Peter pointed out that the team already has hard evidence suggesting a connection between Lot 5 and the Money Pit area. Since 2022, investigations at the rounded stone foundation near the shore on Lot 5 have produced mortar-like material matching soils from deep in the Money Pit zone, as well as valuable artifacts dated as early as the 14th century.

Those finds have encouraged the theory that Lot 5 may once have served as a base camp for whoever was responsible for creating the Money Pit. If so, the newly uncovered sand and cobblestone road could explain how people, tools, or even valuable cargo were transported across the island.

That possibility transforms the road from an isolated archaeological curiosity into something much larger: a potential logistical route linking one of Oak Island’s most active historical areas to its most famous mystery. For Rick Lagina and the others, that is exactly why this feature has become so important.

The Team Believes the Road May Be Older Than the Survey

One of the most striking ideas raised during the investigation is that this road may not merely connect important locations. It may also predate the official survey history of Oak Island.

Center Road is generally believed to have been created in the early 1800s by treasure hunters, after Charles Morris divided the island into 32 four-acre lots in 1762. But if the sand road beneath it is older, then the accepted timeline may need to be reconsidered.

Craig Tester openly questioned whether the survey was based on the road, rather than the road being created after the survey. That is a major suggestion because it points to organized activity on Oak Island before the standard historical framework normally used to explain the site.

If that line of thinking is correct, the island may have hosted earlier construction, transport, and planning on a much larger scale than many previously assumed.

A Bigger Excavation May Be Coming Next

Although the team reached the edge of their permitted dig area and had to stop work for the day, the investigation is clearly not over.

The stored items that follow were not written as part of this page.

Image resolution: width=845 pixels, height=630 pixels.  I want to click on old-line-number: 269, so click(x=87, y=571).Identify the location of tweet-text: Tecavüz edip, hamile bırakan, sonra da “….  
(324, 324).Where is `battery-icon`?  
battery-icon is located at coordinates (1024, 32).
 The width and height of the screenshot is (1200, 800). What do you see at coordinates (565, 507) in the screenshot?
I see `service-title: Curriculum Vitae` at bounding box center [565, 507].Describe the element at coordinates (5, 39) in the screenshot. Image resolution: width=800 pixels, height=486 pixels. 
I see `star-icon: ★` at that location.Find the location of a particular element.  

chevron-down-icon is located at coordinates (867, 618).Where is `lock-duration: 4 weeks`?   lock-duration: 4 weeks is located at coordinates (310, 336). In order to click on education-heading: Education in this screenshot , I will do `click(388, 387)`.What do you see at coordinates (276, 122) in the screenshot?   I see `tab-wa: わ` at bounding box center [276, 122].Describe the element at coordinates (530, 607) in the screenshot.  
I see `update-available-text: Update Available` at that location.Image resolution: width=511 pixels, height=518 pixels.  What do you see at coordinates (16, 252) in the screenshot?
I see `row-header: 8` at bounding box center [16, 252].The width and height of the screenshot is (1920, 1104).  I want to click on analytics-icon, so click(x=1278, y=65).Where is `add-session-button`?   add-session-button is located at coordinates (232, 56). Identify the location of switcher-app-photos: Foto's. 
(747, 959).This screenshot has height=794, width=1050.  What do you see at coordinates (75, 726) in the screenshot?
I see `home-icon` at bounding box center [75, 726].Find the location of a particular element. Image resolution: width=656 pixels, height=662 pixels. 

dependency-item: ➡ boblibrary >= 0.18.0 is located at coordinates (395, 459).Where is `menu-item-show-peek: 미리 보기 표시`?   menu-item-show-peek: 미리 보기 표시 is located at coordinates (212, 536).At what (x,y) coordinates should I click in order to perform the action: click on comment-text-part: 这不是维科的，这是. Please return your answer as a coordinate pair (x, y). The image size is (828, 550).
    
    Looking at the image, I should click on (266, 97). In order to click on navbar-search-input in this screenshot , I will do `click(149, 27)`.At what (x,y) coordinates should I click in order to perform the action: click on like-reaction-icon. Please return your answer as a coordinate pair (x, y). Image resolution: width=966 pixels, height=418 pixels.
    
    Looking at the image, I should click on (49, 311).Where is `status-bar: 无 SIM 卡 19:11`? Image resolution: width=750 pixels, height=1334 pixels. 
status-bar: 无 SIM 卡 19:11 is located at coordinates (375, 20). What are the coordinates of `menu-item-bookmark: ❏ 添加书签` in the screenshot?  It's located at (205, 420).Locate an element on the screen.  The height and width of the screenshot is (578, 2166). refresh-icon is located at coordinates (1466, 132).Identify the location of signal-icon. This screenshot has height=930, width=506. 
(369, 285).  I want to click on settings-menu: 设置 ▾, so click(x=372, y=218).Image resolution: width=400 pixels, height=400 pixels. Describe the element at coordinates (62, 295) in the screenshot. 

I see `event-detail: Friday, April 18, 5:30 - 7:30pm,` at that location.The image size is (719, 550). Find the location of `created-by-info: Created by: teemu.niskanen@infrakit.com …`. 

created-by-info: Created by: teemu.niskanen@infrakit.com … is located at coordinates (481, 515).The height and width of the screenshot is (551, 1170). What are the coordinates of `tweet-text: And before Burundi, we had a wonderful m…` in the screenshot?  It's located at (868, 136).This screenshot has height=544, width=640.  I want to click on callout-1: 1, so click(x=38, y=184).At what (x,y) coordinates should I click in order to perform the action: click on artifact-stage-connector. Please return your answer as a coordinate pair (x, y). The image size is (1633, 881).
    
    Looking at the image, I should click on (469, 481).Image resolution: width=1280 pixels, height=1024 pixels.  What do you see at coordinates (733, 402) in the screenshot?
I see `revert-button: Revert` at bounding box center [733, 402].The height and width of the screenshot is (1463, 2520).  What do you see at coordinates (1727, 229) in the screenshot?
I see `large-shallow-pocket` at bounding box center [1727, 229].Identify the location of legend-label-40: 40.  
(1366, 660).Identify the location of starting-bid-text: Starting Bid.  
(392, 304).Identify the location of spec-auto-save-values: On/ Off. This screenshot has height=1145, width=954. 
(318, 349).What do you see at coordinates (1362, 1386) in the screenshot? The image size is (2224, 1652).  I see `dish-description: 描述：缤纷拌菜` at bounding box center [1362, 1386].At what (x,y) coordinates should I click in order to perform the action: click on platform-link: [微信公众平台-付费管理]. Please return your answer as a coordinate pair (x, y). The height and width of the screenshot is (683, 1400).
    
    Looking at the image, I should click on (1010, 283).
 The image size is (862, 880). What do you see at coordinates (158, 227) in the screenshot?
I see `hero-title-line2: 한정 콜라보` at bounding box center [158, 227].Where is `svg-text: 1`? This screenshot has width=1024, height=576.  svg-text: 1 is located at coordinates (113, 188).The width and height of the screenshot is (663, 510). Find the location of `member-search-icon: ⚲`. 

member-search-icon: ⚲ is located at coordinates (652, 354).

Rick Lagina, after hearing the latest findings, agreed that the next logical step would be to dig a cross section along Center Road. The hope is that by cutting into the road, they may be able to confirm whether an older path lies buried beneath it.

That next step could prove critical. If an earlier sand and cobblestone road is found underneath Center Road, it would strongly support the growing belief that the island’s transport network is far older than once thought. It could also provide one of the clearest physical links yet between Lot 5, the swamp features, and the Money Pit.

For now, the team believes they have found more than just an old road. They may have uncovered part of the system that once allowed people to move materials across Oak Island in a deliberate and highly organized way.

Another Layer of the Oak Island Mystery Begins to Take Shape

Oak Island has always been a place where small clues can lead to much larger questions, and the sand road appears to fit that pattern perfectly.

An old ox shoe, a line of stakes, a buried cobblestone feature, and a path that may run beneath the modern road system do not, by themselves, solve the island’s mystery. But taken together, they suggest structure, planning, and movement. They point to the possibility that whoever worked on Oak Island did not simply dig a pit and leave. They built routes, marked alignments, and may have created a coordinated system stretching across multiple parts of the island.

That is why this discovery matters. The sand road may not be treasure itself, but it could be the path that helps explain how treasure, tools, or materials once moved through Oak Island.

And in a mystery built on fragments, finding the road may be just as important as finding the vault.